Invite-only admin dashboard template built on Next.js 16, PostgreSQL, Drizzle, RBAC, audit logging, data-table operations, CSV import/export, security controls, and the Template Empire Gate 17 compliance scaffold.

Quick Start

Prerequisites: Node.js 22.13+, pnpm 10+, PostgreSQL 15+.

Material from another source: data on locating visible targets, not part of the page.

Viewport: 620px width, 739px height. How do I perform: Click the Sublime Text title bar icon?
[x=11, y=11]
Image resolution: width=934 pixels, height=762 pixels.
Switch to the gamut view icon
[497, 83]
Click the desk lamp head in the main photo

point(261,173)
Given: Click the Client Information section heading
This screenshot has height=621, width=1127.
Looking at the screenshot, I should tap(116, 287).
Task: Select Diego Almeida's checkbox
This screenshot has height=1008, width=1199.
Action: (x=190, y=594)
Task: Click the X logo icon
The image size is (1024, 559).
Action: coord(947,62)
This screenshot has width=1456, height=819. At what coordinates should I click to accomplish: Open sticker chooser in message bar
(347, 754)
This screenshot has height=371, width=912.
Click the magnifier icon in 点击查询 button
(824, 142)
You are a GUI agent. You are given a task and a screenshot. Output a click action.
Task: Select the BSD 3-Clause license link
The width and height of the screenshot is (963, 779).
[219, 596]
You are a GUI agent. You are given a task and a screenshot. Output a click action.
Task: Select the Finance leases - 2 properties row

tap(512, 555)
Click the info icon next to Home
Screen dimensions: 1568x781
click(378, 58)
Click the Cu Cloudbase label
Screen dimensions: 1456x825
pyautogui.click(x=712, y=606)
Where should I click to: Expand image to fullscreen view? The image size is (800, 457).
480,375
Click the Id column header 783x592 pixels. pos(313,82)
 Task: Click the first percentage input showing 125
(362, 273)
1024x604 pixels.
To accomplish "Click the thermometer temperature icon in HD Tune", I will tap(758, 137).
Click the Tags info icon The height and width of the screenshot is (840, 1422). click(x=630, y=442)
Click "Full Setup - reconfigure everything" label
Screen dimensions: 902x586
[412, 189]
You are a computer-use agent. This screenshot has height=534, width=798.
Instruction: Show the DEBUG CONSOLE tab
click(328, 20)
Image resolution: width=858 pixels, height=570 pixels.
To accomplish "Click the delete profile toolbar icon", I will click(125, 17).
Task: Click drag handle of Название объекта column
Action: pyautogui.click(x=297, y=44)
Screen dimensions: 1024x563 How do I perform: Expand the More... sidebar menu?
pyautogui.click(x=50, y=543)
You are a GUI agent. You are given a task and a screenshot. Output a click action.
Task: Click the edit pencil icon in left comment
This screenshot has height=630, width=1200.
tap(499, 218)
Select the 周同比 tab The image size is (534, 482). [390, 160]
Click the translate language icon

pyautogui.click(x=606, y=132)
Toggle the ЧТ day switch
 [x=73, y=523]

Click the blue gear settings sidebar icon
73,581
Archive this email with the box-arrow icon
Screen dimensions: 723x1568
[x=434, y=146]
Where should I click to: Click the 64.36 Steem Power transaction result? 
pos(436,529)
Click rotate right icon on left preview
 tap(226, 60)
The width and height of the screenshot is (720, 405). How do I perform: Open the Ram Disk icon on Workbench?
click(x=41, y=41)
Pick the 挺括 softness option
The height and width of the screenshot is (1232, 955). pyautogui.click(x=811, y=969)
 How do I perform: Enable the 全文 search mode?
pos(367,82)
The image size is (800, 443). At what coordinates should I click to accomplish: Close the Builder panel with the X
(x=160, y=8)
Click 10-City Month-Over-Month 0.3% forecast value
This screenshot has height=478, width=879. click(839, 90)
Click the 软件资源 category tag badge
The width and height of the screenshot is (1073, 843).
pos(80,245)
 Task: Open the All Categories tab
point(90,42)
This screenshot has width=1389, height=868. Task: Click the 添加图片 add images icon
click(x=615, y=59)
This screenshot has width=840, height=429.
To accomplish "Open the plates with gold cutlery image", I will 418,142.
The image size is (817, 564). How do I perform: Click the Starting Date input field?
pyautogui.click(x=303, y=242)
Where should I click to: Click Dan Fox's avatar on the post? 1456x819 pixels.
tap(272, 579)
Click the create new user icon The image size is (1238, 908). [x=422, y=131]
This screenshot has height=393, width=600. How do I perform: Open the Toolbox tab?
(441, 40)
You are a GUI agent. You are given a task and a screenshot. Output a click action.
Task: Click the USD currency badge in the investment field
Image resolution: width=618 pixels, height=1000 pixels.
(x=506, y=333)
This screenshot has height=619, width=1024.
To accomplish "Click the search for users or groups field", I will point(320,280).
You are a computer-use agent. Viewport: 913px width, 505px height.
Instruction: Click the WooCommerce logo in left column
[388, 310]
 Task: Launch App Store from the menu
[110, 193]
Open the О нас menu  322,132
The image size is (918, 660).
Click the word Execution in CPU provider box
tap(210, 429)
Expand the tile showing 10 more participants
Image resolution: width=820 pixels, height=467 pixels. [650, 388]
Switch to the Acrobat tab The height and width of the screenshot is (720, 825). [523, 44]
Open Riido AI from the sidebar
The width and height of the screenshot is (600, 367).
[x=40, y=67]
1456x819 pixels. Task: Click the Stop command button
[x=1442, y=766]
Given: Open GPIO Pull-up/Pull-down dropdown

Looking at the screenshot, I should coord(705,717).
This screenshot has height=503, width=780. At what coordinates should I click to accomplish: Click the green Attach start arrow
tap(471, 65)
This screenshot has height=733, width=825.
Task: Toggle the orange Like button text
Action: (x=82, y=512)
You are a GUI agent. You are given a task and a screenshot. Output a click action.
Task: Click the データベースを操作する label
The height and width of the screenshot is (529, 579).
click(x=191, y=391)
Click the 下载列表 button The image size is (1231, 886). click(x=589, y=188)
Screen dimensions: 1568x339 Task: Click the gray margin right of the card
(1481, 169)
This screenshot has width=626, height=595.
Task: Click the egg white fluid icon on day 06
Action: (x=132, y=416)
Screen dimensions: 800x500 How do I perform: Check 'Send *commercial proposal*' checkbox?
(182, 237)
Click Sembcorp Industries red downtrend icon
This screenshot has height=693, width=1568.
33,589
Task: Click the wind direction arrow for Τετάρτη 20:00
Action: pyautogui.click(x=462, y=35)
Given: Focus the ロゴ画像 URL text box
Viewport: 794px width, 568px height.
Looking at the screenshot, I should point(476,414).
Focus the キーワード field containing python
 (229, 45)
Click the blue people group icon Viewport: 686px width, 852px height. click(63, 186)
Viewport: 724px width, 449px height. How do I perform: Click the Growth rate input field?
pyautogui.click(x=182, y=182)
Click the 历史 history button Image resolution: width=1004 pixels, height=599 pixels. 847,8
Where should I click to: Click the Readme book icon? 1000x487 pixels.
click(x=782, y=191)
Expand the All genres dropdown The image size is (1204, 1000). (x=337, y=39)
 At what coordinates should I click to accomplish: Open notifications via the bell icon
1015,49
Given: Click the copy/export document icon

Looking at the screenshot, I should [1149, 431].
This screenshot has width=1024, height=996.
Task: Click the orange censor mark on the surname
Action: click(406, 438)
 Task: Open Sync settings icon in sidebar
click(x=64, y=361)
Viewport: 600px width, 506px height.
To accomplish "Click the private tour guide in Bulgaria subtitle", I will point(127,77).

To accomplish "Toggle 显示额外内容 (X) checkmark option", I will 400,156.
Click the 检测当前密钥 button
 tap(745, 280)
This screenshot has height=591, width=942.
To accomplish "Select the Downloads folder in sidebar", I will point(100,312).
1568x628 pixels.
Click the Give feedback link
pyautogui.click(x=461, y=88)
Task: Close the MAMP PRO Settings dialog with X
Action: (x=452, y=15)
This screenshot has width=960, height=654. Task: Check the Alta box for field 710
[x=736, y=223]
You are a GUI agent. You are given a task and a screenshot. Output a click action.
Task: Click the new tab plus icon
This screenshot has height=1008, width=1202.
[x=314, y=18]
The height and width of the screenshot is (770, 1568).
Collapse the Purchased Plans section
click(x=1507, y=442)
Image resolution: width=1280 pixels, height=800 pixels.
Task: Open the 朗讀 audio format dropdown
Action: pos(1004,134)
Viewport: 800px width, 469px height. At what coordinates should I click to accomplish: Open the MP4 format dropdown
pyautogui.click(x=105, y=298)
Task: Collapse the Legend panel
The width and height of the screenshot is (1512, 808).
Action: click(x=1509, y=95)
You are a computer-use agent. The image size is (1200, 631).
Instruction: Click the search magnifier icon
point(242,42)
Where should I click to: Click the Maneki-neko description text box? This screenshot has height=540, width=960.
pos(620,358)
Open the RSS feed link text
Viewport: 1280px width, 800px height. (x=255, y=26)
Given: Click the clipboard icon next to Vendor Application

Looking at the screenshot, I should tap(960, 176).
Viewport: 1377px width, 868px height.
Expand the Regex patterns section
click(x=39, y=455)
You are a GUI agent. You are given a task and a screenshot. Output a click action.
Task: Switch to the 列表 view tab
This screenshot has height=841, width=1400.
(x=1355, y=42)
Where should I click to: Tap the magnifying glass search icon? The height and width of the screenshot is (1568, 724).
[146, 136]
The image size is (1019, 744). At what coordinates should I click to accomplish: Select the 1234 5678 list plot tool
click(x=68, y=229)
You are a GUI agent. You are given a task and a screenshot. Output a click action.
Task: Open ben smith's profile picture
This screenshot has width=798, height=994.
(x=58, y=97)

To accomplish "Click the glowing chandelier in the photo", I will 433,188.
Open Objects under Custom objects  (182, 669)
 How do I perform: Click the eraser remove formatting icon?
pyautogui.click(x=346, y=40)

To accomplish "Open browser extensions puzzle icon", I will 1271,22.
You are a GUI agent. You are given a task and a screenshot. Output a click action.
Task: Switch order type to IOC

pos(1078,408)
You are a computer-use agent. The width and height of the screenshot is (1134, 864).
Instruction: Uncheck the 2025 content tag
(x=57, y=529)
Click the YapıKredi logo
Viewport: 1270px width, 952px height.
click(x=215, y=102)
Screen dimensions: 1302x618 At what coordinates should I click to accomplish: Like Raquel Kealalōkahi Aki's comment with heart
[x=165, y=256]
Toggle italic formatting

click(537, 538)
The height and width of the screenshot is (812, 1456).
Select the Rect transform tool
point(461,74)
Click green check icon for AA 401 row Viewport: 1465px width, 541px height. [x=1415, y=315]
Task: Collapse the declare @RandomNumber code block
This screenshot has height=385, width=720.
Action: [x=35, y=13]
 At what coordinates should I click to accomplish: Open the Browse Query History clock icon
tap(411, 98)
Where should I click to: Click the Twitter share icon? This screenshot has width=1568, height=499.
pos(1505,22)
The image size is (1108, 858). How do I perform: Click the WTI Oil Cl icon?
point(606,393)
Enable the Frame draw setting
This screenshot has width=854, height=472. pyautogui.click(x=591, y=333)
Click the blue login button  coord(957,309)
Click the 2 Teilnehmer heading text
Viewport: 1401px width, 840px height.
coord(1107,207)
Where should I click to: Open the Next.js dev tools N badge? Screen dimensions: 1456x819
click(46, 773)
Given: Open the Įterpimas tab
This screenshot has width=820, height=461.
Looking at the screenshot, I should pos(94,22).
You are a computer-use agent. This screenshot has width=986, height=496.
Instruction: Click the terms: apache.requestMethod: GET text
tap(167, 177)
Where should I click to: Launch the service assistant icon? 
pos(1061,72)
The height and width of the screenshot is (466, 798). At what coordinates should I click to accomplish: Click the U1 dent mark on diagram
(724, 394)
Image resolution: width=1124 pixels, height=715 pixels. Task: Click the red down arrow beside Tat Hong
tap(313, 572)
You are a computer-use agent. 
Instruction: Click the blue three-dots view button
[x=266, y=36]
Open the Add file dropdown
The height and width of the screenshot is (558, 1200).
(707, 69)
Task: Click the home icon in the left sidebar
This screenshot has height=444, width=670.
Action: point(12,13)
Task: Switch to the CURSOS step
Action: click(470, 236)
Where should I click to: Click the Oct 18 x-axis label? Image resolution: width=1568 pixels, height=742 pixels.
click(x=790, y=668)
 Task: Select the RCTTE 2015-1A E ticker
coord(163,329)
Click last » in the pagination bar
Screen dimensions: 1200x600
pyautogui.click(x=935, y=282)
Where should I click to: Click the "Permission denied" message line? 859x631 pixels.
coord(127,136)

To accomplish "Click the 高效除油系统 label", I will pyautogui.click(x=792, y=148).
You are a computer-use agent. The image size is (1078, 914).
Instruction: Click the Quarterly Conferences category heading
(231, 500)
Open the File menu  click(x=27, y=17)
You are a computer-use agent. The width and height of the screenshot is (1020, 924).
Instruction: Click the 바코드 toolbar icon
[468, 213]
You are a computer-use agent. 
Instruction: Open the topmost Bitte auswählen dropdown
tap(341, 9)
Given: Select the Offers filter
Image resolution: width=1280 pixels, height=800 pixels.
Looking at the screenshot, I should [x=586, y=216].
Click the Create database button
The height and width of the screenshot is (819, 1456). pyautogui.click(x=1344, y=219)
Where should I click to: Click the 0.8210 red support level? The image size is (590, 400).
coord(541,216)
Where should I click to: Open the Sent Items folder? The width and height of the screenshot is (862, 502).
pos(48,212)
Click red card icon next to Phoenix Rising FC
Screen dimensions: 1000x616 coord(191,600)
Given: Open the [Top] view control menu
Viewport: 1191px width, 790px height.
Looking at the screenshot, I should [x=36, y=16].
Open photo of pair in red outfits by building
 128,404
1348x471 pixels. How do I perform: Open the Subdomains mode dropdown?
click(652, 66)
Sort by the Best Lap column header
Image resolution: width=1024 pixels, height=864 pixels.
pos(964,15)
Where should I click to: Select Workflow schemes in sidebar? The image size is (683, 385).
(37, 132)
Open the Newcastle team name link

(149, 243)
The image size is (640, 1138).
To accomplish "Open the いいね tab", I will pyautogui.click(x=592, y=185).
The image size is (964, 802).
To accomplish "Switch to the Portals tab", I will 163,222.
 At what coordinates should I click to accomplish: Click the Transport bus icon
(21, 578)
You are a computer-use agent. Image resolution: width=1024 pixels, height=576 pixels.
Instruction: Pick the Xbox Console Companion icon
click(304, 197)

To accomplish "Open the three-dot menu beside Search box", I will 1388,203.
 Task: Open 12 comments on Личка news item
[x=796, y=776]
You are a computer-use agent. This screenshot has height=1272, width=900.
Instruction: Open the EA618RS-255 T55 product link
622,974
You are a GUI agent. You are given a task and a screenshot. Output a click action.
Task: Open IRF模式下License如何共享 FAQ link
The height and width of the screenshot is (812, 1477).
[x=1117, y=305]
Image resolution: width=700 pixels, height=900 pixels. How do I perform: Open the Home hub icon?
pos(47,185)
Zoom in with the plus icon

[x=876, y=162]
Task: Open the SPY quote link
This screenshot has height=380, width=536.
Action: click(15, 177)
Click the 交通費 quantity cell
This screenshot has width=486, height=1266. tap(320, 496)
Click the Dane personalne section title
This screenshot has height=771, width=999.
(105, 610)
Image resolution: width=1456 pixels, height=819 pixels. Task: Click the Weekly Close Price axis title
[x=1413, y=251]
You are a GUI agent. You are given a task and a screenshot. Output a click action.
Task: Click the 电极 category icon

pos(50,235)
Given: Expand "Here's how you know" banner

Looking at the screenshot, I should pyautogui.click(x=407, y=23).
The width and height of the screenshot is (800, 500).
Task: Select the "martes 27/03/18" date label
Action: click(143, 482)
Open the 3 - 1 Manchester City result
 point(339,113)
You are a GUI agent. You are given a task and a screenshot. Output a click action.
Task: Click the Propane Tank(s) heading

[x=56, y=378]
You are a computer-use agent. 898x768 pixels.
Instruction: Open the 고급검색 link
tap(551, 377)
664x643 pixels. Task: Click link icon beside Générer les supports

  1. Copy .env.example to .env:
    powershell
    # PowerShell
    Copy-Item .env.example .env -Force
    # macOS/Linux
    cp -f .env.example .env
    
  2. Start Postgres:
    bash
    docker compose -f docker-compose.demo.yml up -d
    
  3. Install dependencies:
    bash
    pnpm install
    
  4. Apply migrations and seed demo data:
    bash
    pnpm db:migrate
    pnpm db:seed:demo
    
  5. Start the app:
    bash
    pnpm dev
    
  6. Open http://localhost:3000.

Demo Credentials

  • Admin: admin@example.com / Password123!!
  • Demo user: demo@example.com / Password123!!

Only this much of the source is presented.